だから、あれほど丁寧に授業で理解させたという自信があっても、実際には、限界があることが分かってきたのである。

 ところが、「算数学力向上メソッド」では、今日の勉強の問題を、しかも同じ問題を3回も繰り返し練習する。
 必然的に定着(長期記憶として)していくわけである。

 『アウトプット大全』(樺島紫苑著 サンチュアリ出版)によって、さまざまな脳科学の研究成果をもらう。

 これによると、「算数学力向上メソッド」がいかに脳科学の成果をなぞっているかということに気づく。
 
 「インプットしたら、その知識をアウトプットする。実際に、知識を『使う』ことで脳は『重要な情報』ととらえ、初めて長期記憶として保存し、現実にいかすことができます。これが脳科学の法則です。
 脳の基本的な仕組みを知らないことで、人生の貴重な時間を失っている。計り知れない損失をこうむっているのです。」

「人間の脳は、『重要な情報』を長期記憶として残し、『重要でない情報』は忘れるようにつくられています。
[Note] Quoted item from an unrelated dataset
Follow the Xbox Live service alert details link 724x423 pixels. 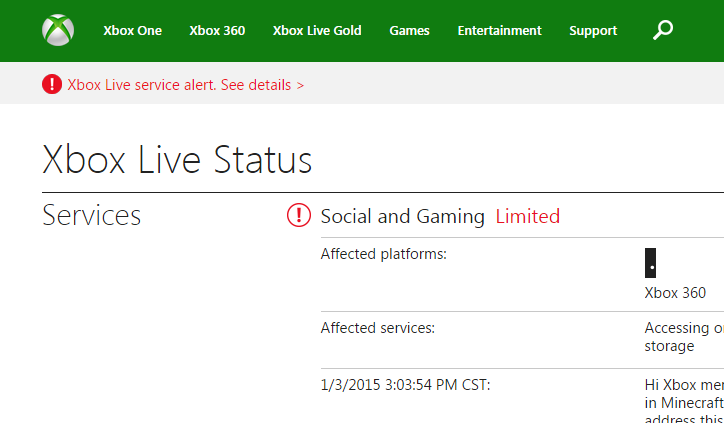pyautogui.click(x=186, y=85)
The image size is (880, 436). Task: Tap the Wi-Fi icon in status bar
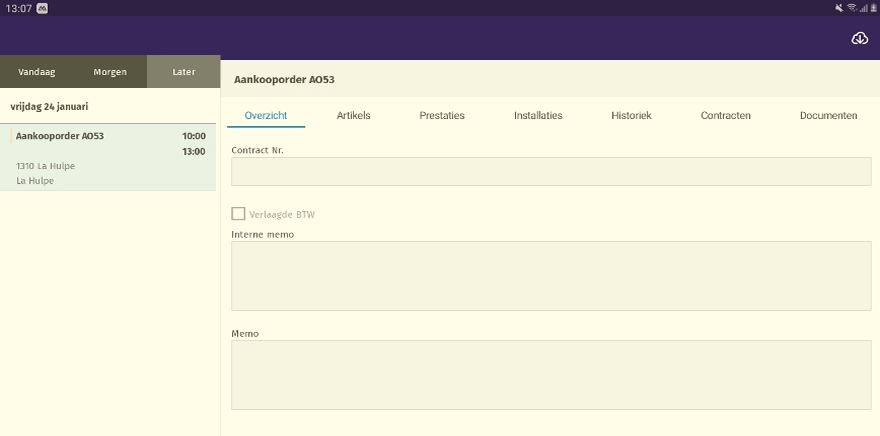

『重要な情報』とは、インプットしたあとに何度も『使われる情報』です。
 つまり、インプットしても、その情報を何度も使わないと、すぐに忘れてしまうのです
 脳に入力された情報は、『海馬』というところに仮保存されます。その期間は、2~4週間です。海馬の仮保存期間中に、その情報が何度も使われると、脳はその情報を『重要な情報』と判断し、『側頭葉』の長期記憶に移動します。
 ………
 だいたいの目安としては、情報の入力から2週間で3回以上アウトプットすると、長期記憶として残りやすくなるといいます。」
 ★
 この脳科学の情報によれば、ただ1回だけの授業で学習した知識は、すぐに忘れやすいことが明らかである。

 ましてや、クラスの低学力児は、なおさらのことであろう。

 「算数学力向上メソッド」は、このアウトプットをとにかく意識したのである。
 
 長期記憶として残っていかなければ、子供たちが本当の学力として身に付かないわけである。
 要するに、この長期記憶が「学力」だったというわけである。

 ★
 このことから気づくことは、授業もまた、アウトプットを意識したものに
変えていくことが必要だということ。

 多くの先生たちの授業は、45分(あるいは50分)の授業で、ほとんどをインプットで済ませている。
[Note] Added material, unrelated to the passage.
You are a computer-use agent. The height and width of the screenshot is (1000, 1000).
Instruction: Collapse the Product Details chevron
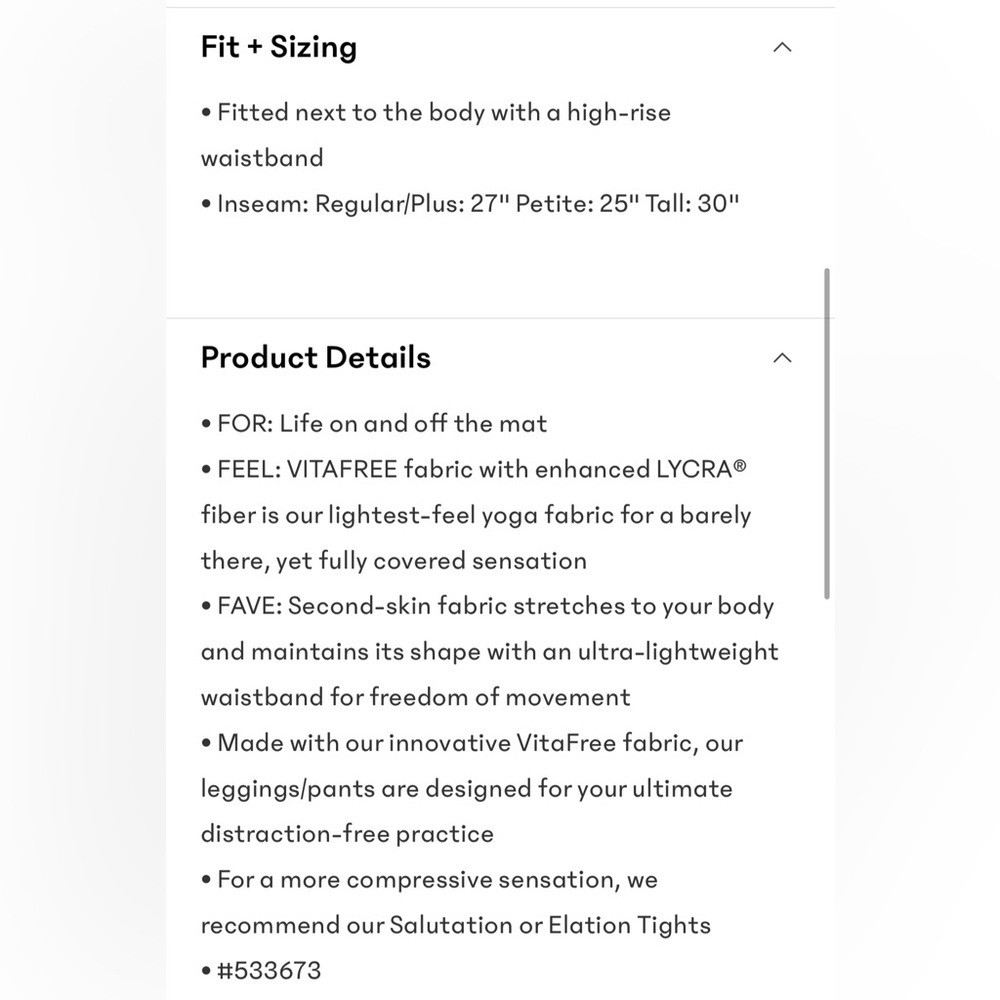[x=782, y=358]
 脳科学によれば、インプット:アウトプットの黄金比率は、3:7だという。
 そうならば、大きくアウトプットの視点から授業改造をしていくべきことなのである。

 ある校長先生に聞いたことである。
 初任の先生が、算数の授業を途中から大きく変えたという。
 
 45分の授業で、インプットを10分程度に収めて、あとをアウトプットにしていった、ということ。要するに、どんどん練習問題を解くというアウトプットに変えていったのである。
 
それで子供たちの算数の成績がどんどんアップしていった、と。
 その学校のなかで、一番そのクラスの算数の成績が上がったと、校長先生は語っておられた。
 
 初任者にも、こんなことができるのである。
 脳科学の情報通りに、アウトプットを思い切って授業に取り入れて、授業を変えていった成果であろう。
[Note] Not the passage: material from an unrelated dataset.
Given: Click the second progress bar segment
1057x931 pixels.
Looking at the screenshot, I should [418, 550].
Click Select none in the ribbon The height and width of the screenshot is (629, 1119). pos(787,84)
 ただ、気をつけなくてはならないのは、インプットをいい加減に済まさないことである。
 インプットなくして、アウトプットはあり得ないわけだがら、そこは十分に注意する必要がある。

繰り返しになるが、インプットを必要なことだけに絞り、アウトプットをどんどん取り入れていくという授業に転換すること。
 これが、突きつけられている。